**DOCUMENT:**
============================================================
Afrique du Sud : L’armée effectuera des exercices militaires avec la Russie et la Chine, pour la date anniversaire de l’invasion de l’Ukraine
Officiellement neutre face à la guerre en Ukraine, l’Afrique du Sud s’apprête à mener des exercices militaires avec la Chine et la Russie du 17 au 27 février. Une période qui inclut le 24 février, jour du premier anniversaire de l’invasion russe de l’Ukraine.
Pendant que l’Ukraine commémorera le début de l’invasion du pays par son voisin russe, le 24 février prochain, l’Afrique du Sud sera en train de mener des exercices militaires avec la Russie et la Chine.
L’initiative, qui fait grincer des dents, a été confirmée quelques jours avant la visite du ministre des Affaires étrangères russe, Sergueï Lavrov, en Afrique du Sud, lundi 23 janvier. L’ancien diplomate américain J Brooks Spector dénonce “l’obscénité” de la situation, alors que l’Afrique du Sud est officiellement “neutre” face au conflit.
============================================================
**PROBLÈMES À RÉSOUDRE:**
• a. Dans l'article sur l'Afrique du Sud, recopiez le passage qui va de « Pendant que l’Ukraine » à « et la Chine. ».
• b. D'après l'article sur l'Afrique du Sud, à quelles dates se dérouleront les exercices militaires avec la Chine et la Russie ?

**DONNÉES AFFICHÉES:**
============================================================
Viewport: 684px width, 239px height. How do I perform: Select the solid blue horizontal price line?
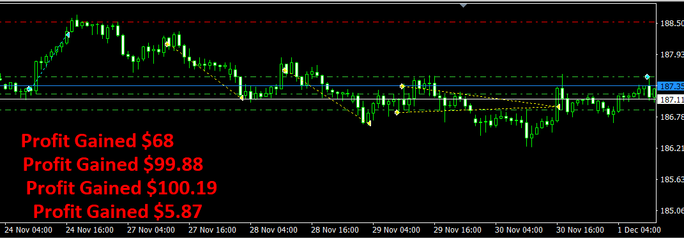tap(328, 86)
============================================================
**RÉPONSES AUX TÂCHES:**
• a.
Pendant que l’Ukraine commémorera le début de l’invasion du pays par son voisin russe, le 24 février prochain, l’Afrique du Sud sera en train de mener des exercices militaires avec la Russie et la Chine.

• b. Du 17 au 27 février.